> _任务说明_:
请把下方列表中从含有“Share this article”的那一行起、到含有“click(x=151, y=1290)”的那一行止（两端均包括）的全部内容输出为两列 CSV，列名分别为“文本”和“答案”。每条占一行，每个字段都用引号括起，并将其中的换行替换为空格。

可见目标定位数据
┌────────

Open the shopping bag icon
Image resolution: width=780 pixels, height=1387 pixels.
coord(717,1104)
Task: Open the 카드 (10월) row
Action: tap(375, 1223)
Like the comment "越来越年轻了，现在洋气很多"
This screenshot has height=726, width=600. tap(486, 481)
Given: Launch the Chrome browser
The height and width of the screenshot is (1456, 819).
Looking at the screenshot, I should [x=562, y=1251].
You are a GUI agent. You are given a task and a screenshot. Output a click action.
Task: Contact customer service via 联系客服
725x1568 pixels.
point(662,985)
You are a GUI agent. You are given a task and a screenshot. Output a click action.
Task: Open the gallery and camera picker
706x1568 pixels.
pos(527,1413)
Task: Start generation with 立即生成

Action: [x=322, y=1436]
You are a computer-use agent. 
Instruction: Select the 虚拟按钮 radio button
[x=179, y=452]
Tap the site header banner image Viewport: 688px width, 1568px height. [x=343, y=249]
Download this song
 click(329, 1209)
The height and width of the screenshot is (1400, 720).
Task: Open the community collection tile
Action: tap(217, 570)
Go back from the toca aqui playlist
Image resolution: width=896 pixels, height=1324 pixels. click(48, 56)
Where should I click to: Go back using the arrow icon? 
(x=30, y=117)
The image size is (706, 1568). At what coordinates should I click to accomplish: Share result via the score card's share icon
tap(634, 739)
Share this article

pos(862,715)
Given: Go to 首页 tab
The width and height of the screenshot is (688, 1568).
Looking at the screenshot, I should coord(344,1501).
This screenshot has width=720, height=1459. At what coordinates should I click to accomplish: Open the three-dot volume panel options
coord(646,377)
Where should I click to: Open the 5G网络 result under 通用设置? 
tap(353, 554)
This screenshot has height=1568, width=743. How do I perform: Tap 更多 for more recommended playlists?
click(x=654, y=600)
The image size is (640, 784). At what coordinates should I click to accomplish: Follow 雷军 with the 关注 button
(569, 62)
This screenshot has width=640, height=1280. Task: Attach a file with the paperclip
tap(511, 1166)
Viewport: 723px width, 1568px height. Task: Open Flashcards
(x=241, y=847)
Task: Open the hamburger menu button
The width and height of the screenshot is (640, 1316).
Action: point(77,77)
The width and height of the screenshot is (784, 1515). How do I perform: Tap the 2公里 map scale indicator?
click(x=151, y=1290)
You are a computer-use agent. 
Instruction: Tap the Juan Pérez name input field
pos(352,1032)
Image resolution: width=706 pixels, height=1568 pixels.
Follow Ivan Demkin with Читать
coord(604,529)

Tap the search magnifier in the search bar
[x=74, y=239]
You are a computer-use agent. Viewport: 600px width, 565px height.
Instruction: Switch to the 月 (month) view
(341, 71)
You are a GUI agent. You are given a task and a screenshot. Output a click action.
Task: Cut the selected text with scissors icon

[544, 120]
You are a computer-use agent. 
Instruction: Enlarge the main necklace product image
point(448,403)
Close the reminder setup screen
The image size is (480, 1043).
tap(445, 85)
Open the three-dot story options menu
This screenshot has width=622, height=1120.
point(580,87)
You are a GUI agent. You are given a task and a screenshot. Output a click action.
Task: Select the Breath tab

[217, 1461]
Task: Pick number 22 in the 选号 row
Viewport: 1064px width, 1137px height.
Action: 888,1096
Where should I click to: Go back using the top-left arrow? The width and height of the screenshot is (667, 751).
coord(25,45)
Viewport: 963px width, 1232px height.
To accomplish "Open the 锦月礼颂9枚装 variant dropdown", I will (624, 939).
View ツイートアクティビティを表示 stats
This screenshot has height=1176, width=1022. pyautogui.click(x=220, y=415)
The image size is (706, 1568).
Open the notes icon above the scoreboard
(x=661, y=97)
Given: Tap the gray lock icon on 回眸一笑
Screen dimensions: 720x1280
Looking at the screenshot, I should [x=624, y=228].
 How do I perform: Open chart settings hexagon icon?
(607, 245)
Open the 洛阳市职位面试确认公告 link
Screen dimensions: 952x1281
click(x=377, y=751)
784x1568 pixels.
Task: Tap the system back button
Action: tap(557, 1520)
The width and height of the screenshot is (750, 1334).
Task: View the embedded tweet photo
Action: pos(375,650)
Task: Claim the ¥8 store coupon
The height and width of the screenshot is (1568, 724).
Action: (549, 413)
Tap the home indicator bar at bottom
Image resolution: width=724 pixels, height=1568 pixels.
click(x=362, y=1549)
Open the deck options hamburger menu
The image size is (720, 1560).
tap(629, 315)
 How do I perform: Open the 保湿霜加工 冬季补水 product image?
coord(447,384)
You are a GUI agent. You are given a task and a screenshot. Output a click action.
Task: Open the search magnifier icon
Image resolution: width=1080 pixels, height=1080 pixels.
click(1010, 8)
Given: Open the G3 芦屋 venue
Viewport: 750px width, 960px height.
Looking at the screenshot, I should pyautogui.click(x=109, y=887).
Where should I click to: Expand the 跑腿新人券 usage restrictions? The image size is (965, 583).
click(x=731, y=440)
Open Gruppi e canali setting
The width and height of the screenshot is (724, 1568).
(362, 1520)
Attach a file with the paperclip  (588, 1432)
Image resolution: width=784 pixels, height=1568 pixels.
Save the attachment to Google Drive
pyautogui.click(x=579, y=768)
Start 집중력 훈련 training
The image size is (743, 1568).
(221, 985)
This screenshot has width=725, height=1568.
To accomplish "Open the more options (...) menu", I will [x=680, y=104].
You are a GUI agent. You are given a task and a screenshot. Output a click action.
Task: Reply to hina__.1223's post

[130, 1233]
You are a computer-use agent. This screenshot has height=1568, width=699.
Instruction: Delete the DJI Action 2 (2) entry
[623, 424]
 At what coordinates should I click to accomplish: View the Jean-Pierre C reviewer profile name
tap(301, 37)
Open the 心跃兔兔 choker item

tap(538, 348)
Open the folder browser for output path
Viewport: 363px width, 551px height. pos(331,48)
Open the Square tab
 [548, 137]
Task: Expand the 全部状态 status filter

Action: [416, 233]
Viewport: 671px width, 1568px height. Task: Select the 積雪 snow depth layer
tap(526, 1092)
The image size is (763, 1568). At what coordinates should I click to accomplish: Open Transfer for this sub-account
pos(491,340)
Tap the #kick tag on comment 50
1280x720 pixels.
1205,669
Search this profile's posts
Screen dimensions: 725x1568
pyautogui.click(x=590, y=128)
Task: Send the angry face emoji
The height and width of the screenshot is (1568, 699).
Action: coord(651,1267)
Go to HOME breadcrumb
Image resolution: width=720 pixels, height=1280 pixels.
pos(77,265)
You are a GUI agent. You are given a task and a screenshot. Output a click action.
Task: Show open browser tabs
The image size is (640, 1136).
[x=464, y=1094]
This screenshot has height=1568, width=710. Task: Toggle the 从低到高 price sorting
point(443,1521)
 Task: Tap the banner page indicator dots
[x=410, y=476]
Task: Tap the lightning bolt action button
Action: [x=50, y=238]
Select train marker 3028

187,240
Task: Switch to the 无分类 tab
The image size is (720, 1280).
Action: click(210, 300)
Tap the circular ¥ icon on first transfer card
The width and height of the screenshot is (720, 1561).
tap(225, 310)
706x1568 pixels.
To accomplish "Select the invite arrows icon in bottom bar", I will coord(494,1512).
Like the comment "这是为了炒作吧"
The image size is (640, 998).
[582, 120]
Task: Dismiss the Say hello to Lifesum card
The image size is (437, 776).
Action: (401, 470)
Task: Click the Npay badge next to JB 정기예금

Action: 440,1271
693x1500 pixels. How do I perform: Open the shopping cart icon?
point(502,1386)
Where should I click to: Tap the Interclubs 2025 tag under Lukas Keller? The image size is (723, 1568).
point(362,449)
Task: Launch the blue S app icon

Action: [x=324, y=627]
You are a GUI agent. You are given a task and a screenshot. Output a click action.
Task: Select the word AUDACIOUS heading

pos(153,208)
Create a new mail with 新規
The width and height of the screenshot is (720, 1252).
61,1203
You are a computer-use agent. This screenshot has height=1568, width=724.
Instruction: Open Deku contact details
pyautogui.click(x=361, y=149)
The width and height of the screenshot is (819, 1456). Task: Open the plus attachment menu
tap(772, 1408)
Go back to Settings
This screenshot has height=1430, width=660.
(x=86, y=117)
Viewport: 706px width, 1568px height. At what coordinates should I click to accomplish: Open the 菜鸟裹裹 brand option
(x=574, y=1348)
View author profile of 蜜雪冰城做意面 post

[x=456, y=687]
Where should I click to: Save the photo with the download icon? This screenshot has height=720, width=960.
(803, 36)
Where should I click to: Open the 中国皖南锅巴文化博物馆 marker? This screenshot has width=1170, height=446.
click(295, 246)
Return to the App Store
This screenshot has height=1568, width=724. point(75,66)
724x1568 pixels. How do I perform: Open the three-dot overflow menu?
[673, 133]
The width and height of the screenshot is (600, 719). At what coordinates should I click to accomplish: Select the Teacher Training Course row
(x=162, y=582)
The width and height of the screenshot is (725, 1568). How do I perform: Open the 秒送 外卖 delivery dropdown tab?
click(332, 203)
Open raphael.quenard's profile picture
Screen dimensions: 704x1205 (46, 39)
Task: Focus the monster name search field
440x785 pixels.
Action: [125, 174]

└────────

> _参考答案_:
文本,答案
"Share this article","pos(862,715)"
"Given: Go to 首页 tab The width and height of the screenshot is (688, 1568).","Looking at the screenshot, I should coord(344,1501)."
"This screenshot has width=720, height=1459. At what coordinates should I click to accomplish: Open the three-dot volume panel options","coord(646,377)"
"Where should I click to: Open the 5G网络 result under 通用设置?","tap(353, 554)"
"This screenshot has height=1568, width=743. How do I perform: Tap 更多 for more recommended playlists?","click(x=654, y=600)"
"The image size is (640, 784). At what coordinates should I click to accomplish: Follow 雷军 with the 关注 button","(569, 62)"
"This screenshot has width=640, height=1280. Task: Attach a file with the paperclip","tap(511, 1166)"
"Viewport: 723px width, 1568px height. Task: Open Flashcards","(x=241, y=847)"
"Task: Open the hamburger menu button The width and height of the screenshot is (640, 1316).","Action: point(77,77)"
"The width and height of the screenshot is (784, 1515). How do I perform: Tap the 2公里 map scale indicator?","click(x=151, y=1290)"